Point Mutations Alter the Cellular Distribution of the Human Folate Receptor in Cultured Chinese Hamster Ovary Cells

Diminished cellular need for folate results in decreased function of the human folate receptor (FR) but increased expression of this protein in cells grown at different rates. Much of this FR is intracellular and not available for vitamin transport, raising the following question: what is the function of this excess receptor? In this study, we characterized the effects of three point mutations on FR regulation in Chinese hamster ovary cells stably transfected to express either wild-type receptor or FR containing mutations at positions 67(S-->P),144(E-->D), and/or 201(N-->D).

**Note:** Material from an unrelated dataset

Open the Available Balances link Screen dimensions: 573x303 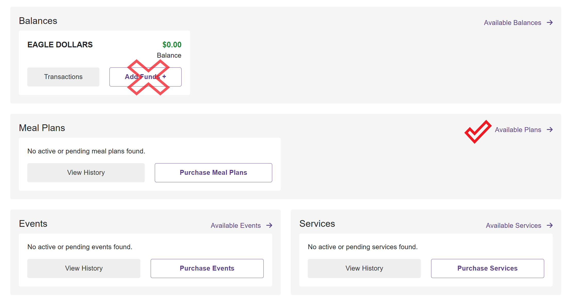click(512, 23)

The 201(N-->D) FR responded functionally like the wild-type receptor but was localized predominantly at the cell surface (>90% vs. <40% for wild-type). This mutation disrupted a N-linked glycosylation site and generated a partially deglycosylated receptor. The 67(S-->P) mutation also shifted the cellular distribution such that more FR was surface accessible ( approximately 80%) but did not affect glycosylation. Because previous results showed that these mutations influence the conformation of FR, our findings suggest that structural changes in the receptor facilitate its trafficking to the cell surface. FR containing the 67(S-->P) mutation with either a 144(E-->D) or 201(N-->D) change was not processed from the high-mannose to complex glycoform but was still transported to the cell surface and able to transport folates. Thus, conformational changes introduced by specific point mutations can influence FR processing and/or trafficking to the cell surface. Furthermore, the fact that mutated FR can be trafficked to the cell surface more efficiently suggests that the native receptor may be retained intracellularly to perform some function there.